La costruzione è sullo sfondo, non necessaria: il guadagno vero è nel percorso e non nella realizzazione. La protesta della rete No Ponte: parti della Sicilia non hanno accesso continuo a un bene essenziale come l’acqua e manca un piano che investa sulla prevenzione degli incendi

Il 10 agosto la comunità militante della rete No Ponte ha indetto una manifestazione per la chiusura della società Stretto di Messina Spa sotto lo slogan «vogliamo l’acqua dal rubinetto, non il ponte sullo Stretto!»

Per la rete No Ponte è essenziale sottolineare qualcosa che è plasticamente evidente: parti della Sicilia non hanno accesso continuo ad un bene essenziale come l’acqua e necessità di un piano «che fermi questa emorragia» e che investa sulla prevenzione degli incendi. 

 

Per esempio, la settimana scorsa a Messina la distribuzione idrica razionata e alternata ha riguardato decine di migliaia di cittadini in diversi quartieri della città. L’accesso all’acqua è «ovviamente un simbolo: potremmo parlare di scuola, di sanità, di servizi», dice l’attivista No Ponte Luigi Sturniolo: «Il ponte non é un’infrastruttura ma un dispositivo politico-finanziario». Infatti, dopo una sorta di pausa della propaganda sul ponte dal 2013 a fine 2022, è ripresa la «colonizzazione ad ogni costo dell’immaginario comune, come se il ponte sullo Stretto fosse l’unica possibilità per noi». La rete No Ponte sottolinea che bisogna tenere a mente che si può fare la reviviscenza del contratto anche perché i governi precedenti (anche quelli che ora si oppongono all’opera) non hanno liquidato Stretto di Messina Spa.
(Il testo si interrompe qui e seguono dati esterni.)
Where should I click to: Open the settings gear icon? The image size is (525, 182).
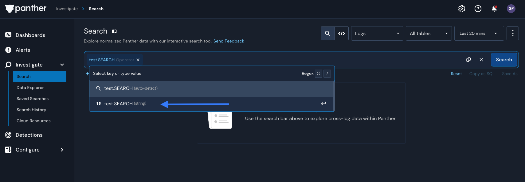coord(461,9)
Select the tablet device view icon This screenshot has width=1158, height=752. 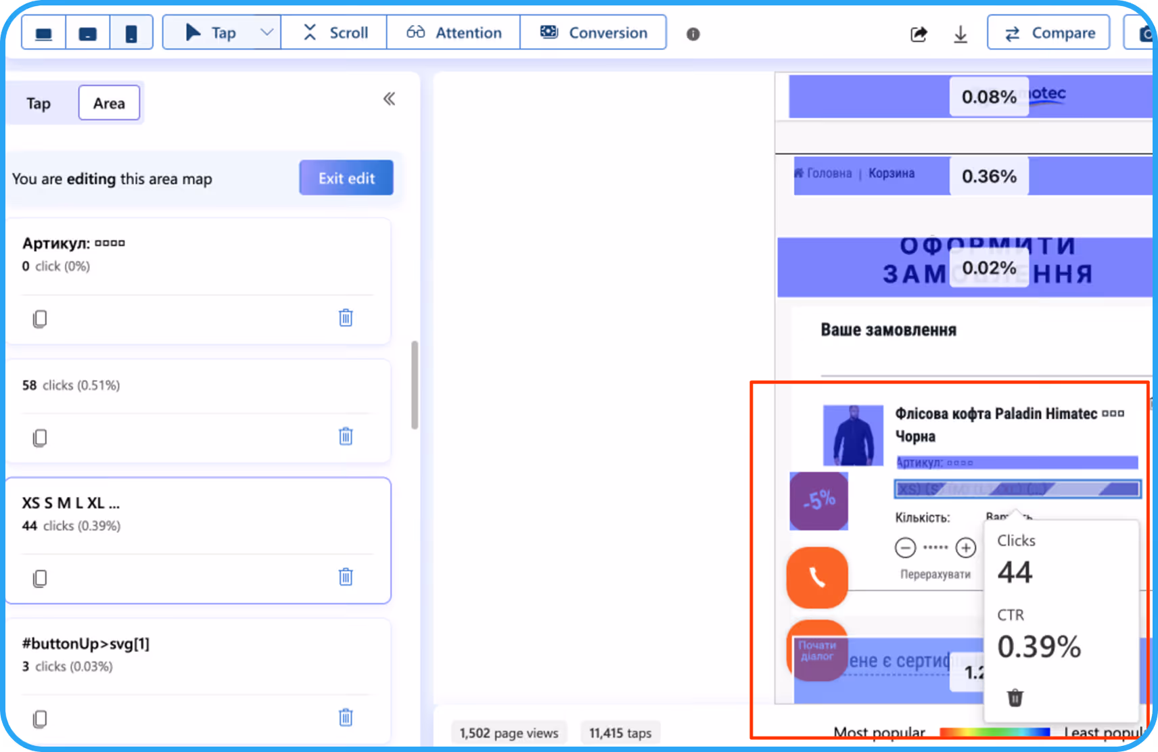click(88, 33)
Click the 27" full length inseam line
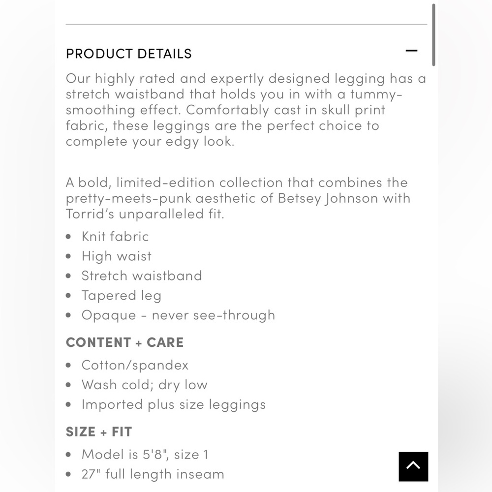Image resolution: width=492 pixels, height=492 pixels. pyautogui.click(x=153, y=474)
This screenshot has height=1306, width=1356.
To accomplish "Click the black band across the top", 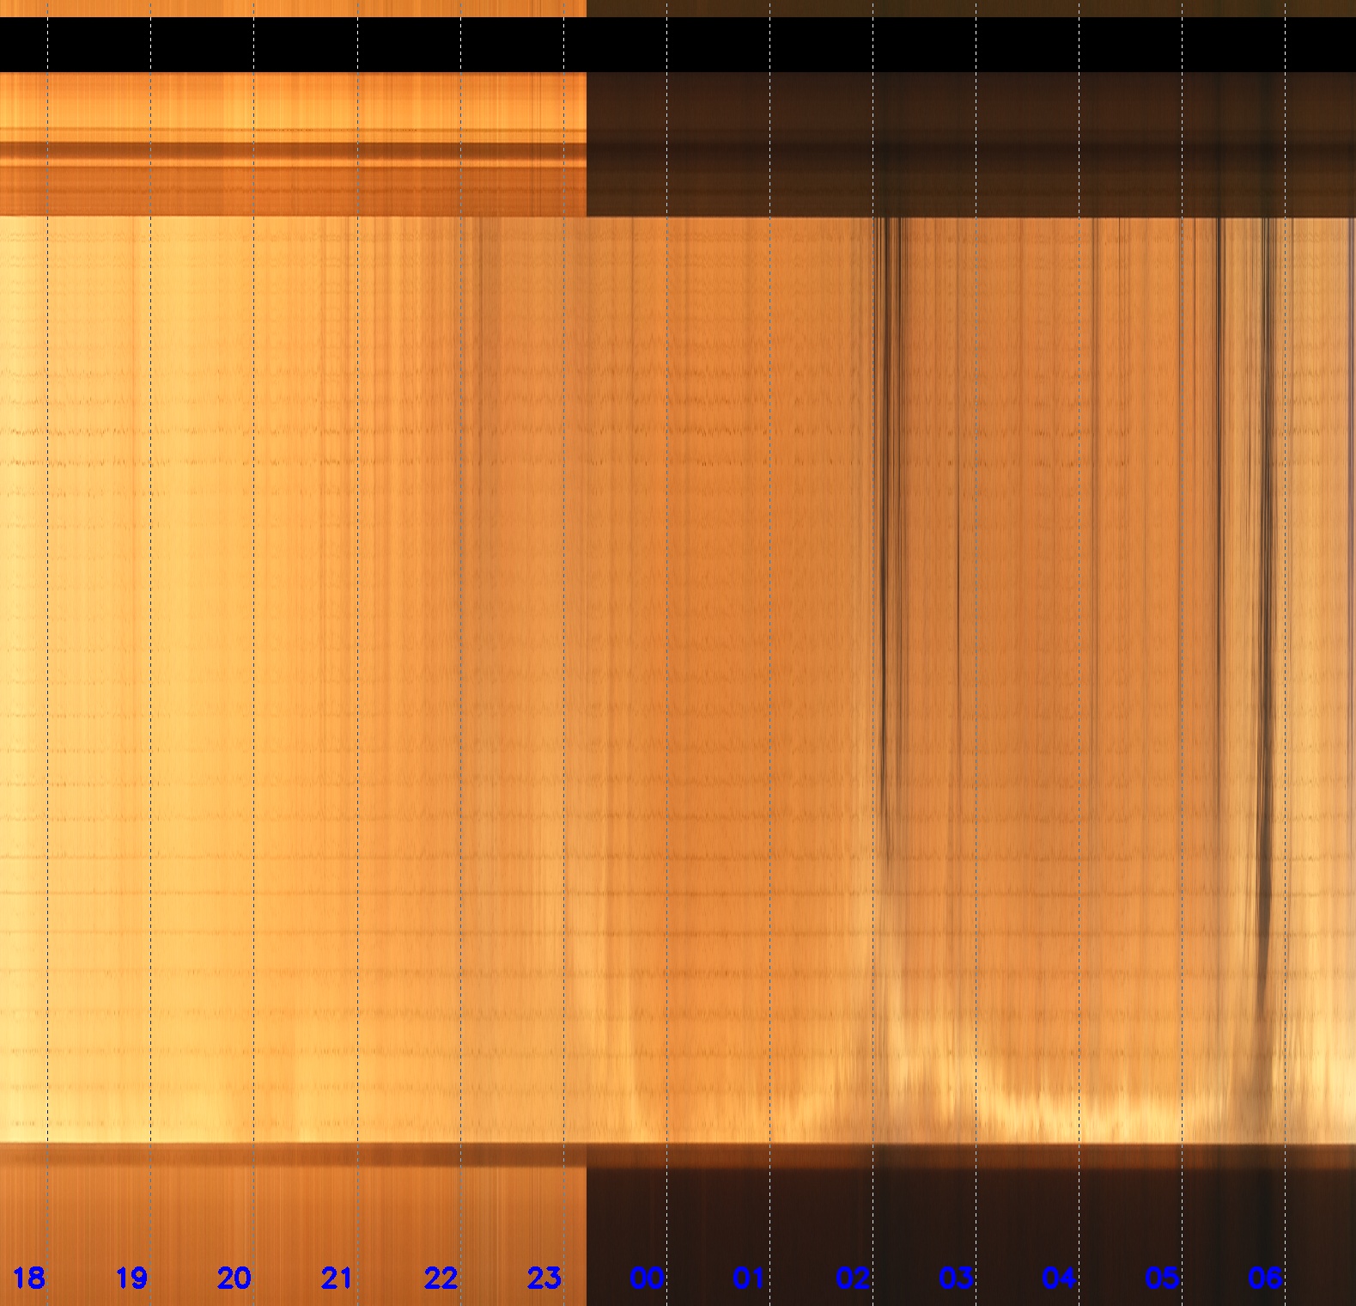I will pyautogui.click(x=678, y=45).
Per questo la battaglia si concentra molto intorno alla chiusura della società concessionaria: senza la società salta tutta l’operazione. La diatriba «ponte sì, ponte no» la avvantaggia poiché allunga i tempi e facilita quello che gli attivisti definiscono «iter spezzatino» in cui si può procedere con i cantieri senza avere ancora un progetto esecutivo. L’operazione Ponte è infatti una procedura nella quale la costruzione è sullo sfondo e, in realtà, non è neanche necessaria: il guadagno vero è nel percorso e non nella realizzazione. Chi appoggia l’opera ha a cuore che il progetto continui ad esistere per costruire consenso, produrre azioni, avvantaggiare le filiere e le società di costruzione.

 

Sembra intrinsecamente culturale il “benaltrismo” italiano del «c’è sempre qualcosa di più importante di cui occuparsi» e, tuttavia, nel caso del Ponte il governo sembra non riuscire a dare una priorità alle esigenze (di sopravvivenza, neanche di benessere) dei territori.

 

Ci sono una serie di domande sospese e volutamente ignorate nel dibattito pubblico intorno al ponte sullo Stretto di Messina. Prima tra tutte, e puramente di natura economico politica: qual è la previsione di aumento di ricchezza della Sicilia con questo ponte? Poi: chi si arricchisce e perché? Se qualche ingegnere e politico si diverte a battere i piedi sul punto nevralgico tettonico del Mediterraneo, per sentirsi di aver superato i limiti della scienza o dell’ingegneria, che faccia pure, ma, forse, che si superi a casa sua?

 

Inoltre, la macchina repressiva che in tutta Italia tenta di divorare, da decenni, chiunque si opponga ad opere inutili ovviamente arriva anche in Sicilia con il Ddl sicurezza. Lo scopo non è solo quello di reprimere i militanti della Rete (che non si fermano per un aumento di pena), ma tutta la società civile che ha a cuore il destino del territorio a cui appartiene. Si cerca di emarginare chi è in lotta da decenni dipingendo come «radicale» qualunque tipo di contestazione. Vent’anni di opposizione all’opera non si fermeranno per un decreto o l’intensificarsi della propaganda: si resiste finché non ci sarà «una bandiera no ponte su ogni balcone».